All of the lines below should be printed again exactly as they are.

··· RECORD SET ···

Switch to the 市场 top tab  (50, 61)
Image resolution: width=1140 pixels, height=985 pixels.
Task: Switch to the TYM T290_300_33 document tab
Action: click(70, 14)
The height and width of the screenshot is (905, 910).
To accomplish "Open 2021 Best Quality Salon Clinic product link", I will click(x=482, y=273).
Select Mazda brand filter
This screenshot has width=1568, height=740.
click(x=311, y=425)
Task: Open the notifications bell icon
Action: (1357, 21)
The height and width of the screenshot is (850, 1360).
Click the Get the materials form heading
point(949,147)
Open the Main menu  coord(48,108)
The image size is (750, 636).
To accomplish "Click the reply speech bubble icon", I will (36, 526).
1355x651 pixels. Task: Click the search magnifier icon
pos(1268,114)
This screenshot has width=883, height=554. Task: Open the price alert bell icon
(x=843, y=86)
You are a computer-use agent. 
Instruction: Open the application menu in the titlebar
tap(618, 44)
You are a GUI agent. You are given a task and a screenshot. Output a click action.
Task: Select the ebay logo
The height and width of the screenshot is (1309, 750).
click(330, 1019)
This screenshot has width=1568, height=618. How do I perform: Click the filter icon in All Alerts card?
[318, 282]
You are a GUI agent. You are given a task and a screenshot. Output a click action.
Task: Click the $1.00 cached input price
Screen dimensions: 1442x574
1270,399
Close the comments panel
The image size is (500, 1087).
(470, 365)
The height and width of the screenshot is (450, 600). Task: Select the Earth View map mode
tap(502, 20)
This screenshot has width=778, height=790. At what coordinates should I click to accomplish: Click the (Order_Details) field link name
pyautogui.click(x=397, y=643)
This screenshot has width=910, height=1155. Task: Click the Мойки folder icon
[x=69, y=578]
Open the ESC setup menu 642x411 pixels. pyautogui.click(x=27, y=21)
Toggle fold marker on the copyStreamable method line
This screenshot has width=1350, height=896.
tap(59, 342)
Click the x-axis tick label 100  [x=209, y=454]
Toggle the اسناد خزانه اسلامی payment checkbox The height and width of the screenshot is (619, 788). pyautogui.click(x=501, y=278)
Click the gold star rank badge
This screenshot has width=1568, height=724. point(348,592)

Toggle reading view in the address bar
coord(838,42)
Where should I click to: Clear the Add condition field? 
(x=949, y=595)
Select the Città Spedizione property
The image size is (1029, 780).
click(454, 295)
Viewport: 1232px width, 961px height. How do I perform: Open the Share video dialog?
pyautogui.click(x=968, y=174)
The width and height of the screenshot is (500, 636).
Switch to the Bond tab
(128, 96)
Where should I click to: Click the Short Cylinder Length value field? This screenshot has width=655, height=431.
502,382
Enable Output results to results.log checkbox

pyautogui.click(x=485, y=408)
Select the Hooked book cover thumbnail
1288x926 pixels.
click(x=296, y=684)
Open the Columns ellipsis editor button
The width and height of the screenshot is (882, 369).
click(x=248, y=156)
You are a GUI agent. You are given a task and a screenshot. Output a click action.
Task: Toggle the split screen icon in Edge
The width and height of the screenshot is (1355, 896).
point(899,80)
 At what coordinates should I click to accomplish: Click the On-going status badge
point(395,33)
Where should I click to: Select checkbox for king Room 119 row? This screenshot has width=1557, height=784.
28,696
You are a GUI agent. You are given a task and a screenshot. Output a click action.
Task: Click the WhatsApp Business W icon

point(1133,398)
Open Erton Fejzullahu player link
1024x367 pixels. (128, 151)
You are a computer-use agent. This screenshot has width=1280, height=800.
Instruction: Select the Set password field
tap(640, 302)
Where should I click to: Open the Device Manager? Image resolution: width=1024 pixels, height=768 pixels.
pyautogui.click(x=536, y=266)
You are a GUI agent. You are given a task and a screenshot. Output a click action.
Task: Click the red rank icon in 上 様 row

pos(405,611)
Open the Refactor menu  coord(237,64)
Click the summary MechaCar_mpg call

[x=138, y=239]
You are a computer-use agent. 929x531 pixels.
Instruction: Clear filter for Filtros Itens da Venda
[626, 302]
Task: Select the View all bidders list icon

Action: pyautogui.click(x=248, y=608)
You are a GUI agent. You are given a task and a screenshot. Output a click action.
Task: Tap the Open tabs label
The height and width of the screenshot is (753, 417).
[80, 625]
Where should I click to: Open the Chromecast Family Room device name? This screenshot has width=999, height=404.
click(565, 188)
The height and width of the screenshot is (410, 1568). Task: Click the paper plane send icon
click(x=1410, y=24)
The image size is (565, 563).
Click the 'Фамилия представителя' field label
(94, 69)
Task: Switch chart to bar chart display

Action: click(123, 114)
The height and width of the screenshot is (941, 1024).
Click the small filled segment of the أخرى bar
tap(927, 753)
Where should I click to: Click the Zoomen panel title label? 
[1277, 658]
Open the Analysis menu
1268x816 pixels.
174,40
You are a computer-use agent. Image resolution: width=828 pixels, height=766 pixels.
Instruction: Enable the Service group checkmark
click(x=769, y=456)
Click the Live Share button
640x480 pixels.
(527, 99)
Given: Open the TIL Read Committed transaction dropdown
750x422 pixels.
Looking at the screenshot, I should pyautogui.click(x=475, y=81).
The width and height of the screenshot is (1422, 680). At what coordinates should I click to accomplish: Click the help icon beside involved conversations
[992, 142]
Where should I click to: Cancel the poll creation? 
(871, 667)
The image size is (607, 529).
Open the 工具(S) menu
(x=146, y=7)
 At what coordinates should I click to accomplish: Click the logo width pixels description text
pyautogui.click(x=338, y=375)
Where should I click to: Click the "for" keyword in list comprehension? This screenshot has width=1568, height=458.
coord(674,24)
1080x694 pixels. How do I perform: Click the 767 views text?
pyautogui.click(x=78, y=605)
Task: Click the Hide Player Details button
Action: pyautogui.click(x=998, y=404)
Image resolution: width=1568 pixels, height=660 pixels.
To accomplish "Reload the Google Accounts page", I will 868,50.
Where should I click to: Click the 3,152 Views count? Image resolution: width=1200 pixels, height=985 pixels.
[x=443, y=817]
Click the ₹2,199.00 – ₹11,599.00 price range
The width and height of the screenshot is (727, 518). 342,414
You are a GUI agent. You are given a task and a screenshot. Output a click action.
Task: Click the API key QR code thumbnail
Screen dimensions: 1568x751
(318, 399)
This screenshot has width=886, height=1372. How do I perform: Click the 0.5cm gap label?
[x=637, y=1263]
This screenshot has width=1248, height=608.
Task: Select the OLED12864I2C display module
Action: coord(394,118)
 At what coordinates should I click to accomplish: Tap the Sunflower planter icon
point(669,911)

···

_YOUR RESPONSE_:
Switch to the 市场 top tab  (50, 61)
Image resolution: width=1140 pixels, height=985 pixels.
Task: Switch to the TYM T290_300_33 document tab
Action: click(70, 14)
The height and width of the screenshot is (905, 910).
To accomplish "Open 2021 Best Quality Salon Clinic product link", I will click(x=482, y=273).
Select Mazda brand filter
This screenshot has width=1568, height=740.
click(x=311, y=425)
Task: Open the notifications bell icon
Action: (1357, 21)
The height and width of the screenshot is (850, 1360).
Click the Get the materials form heading
point(949,147)
Open the Main menu  coord(48,108)
The image size is (750, 636).
To accomplish "Click the reply speech bubble icon", I will (36, 526).
1355x651 pixels. Task: Click the search magnifier icon
pos(1268,114)
This screenshot has width=883, height=554. Task: Open the price alert bell icon
(x=843, y=86)
You are a computer-use agent. 
Instruction: Open the application menu in the titlebar
tap(618, 44)
You are a GUI agent. You are given a task and a screenshot. Output a click action.
Task: Select the ebay logo
The height and width of the screenshot is (1309, 750).
click(330, 1019)
This screenshot has width=1568, height=618. How do I perform: Click the filter icon in All Alerts card?
[318, 282]
You are a GUI agent. You are given a task and a screenshot. Output a click action.
Task: Click the $1.00 cached input price
Screen dimensions: 1442x574
1270,399
Close the comments panel
The image size is (500, 1087).
(470, 365)
The height and width of the screenshot is (450, 600). Task: Select the Earth View map mode
tap(502, 20)
This screenshot has width=778, height=790. At what coordinates should I click to accomplish: Click the (Order_Details) field link name
pyautogui.click(x=397, y=643)
This screenshot has width=910, height=1155. Task: Click the Мойки folder icon
[x=69, y=578]
Open the ESC setup menu 642x411 pixels. pyautogui.click(x=27, y=21)
Toggle fold marker on the copyStreamable method line
This screenshot has width=1350, height=896.
tap(59, 342)
Click the x-axis tick label 100  [x=209, y=454]
Toggle the اسناد خزانه اسلامی payment checkbox The height and width of the screenshot is (619, 788). pyautogui.click(x=501, y=278)
Click the gold star rank badge
This screenshot has width=1568, height=724. point(348,592)

Toggle reading view in the address bar
coord(838,42)
Where should I click to: Clear the Add condition field? 
(x=949, y=595)
Select the Città Spedizione property
The image size is (1029, 780).
click(454, 295)
Viewport: 1232px width, 961px height. How do I perform: Open the Share video dialog?
pyautogui.click(x=968, y=174)
The width and height of the screenshot is (500, 636).
Switch to the Bond tab
(128, 96)
Where should I click to: Click the Short Cylinder Length value field? This screenshot has width=655, height=431.
502,382
Enable Output results to results.log checkbox

pyautogui.click(x=485, y=408)
Select the Hooked book cover thumbnail
1288x926 pixels.
click(x=296, y=684)
Open the Columns ellipsis editor button
The width and height of the screenshot is (882, 369).
click(x=248, y=156)
You are a GUI agent. You are given a task and a screenshot. Output a click action.
Task: Toggle the split screen icon in Edge
The width and height of the screenshot is (1355, 896).
point(899,80)
 At what coordinates should I click to accomplish: Click the On-going status badge
point(395,33)
Where should I click to: Select checkbox for king Room 119 row? This screenshot has width=1557, height=784.
28,696
You are a GUI agent. You are given a task and a screenshot. Output a click action.
Task: Click the WhatsApp Business W icon

point(1133,398)
Open Erton Fejzullahu player link
1024x367 pixels. (128, 151)
You are a computer-use agent. This screenshot has width=1280, height=800.
Instruction: Select the Set password field
tap(640, 302)
Where should I click to: Open the Device Manager? Image resolution: width=1024 pixels, height=768 pixels.
pyautogui.click(x=536, y=266)
You are a GUI agent. You are given a task and a screenshot. Output a click action.
Task: Click the red rank icon in 上 様 row

pos(405,611)
Open the Refactor menu  coord(237,64)
Click the summary MechaCar_mpg call

[x=138, y=239]
You are a computer-use agent. 929x531 pixels.
Instruction: Clear filter for Filtros Itens da Venda
[626, 302]
Task: Select the View all bidders list icon

Action: pyautogui.click(x=248, y=608)
You are a GUI agent. You are given a task and a screenshot. Output a click action.
Task: Tap the Open tabs label
The height and width of the screenshot is (753, 417).
[80, 625]
Where should I click to: Open the Chromecast Family Room device name? This screenshot has width=999, height=404.
click(565, 188)
The height and width of the screenshot is (410, 1568). Task: Click the paper plane send icon
click(x=1410, y=24)
The image size is (565, 563).
Click the 'Фамилия представителя' field label
(94, 69)
Task: Switch chart to bar chart display

Action: click(123, 114)
The height and width of the screenshot is (941, 1024).
Click the small filled segment of the أخرى bar
tap(927, 753)
Where should I click to: Click the Zoomen panel title label? 
[1277, 658]
Open the Analysis menu
1268x816 pixels.
174,40
You are a computer-use agent. Image resolution: width=828 pixels, height=766 pixels.
Instruction: Enable the Service group checkmark
click(x=769, y=456)
Click the Live Share button
640x480 pixels.
(527, 99)
Given: Open the TIL Read Committed transaction dropdown
750x422 pixels.
Looking at the screenshot, I should pyautogui.click(x=475, y=81).
The width and height of the screenshot is (1422, 680). At what coordinates should I click to accomplish: Click the help icon beside involved conversations
[992, 142]
Where should I click to: Cancel the poll creation? 
(871, 667)
The image size is (607, 529).
Open the 工具(S) menu
(x=146, y=7)
 At what coordinates should I click to accomplish: Click the logo width pixels description text
pyautogui.click(x=338, y=375)
Where should I click to: Click the "for" keyword in list comprehension? This screenshot has width=1568, height=458.
coord(674,24)
1080x694 pixels. How do I perform: Click the 767 views text?
pyautogui.click(x=78, y=605)
Task: Click the Hide Player Details button
Action: pyautogui.click(x=998, y=404)
Image resolution: width=1568 pixels, height=660 pixels.
To accomplish "Reload the Google Accounts page", I will 868,50.
Where should I click to: Click the 3,152 Views count? Image resolution: width=1200 pixels, height=985 pixels.
[x=443, y=817]
Click the ₹2,199.00 – ₹11,599.00 price range
The width and height of the screenshot is (727, 518). 342,414
You are a GUI agent. You are given a task and a screenshot. Output a click action.
Task: Click the API key QR code thumbnail
Screen dimensions: 1568x751
(318, 399)
This screenshot has width=886, height=1372. How do I perform: Click the 0.5cm gap label?
[x=637, y=1263]
This screenshot has width=1248, height=608.
Task: Select the OLED12864I2C display module
Action: coord(394,118)
 At what coordinates should I click to accomplish: Tap the Sunflower planter icon
point(669,911)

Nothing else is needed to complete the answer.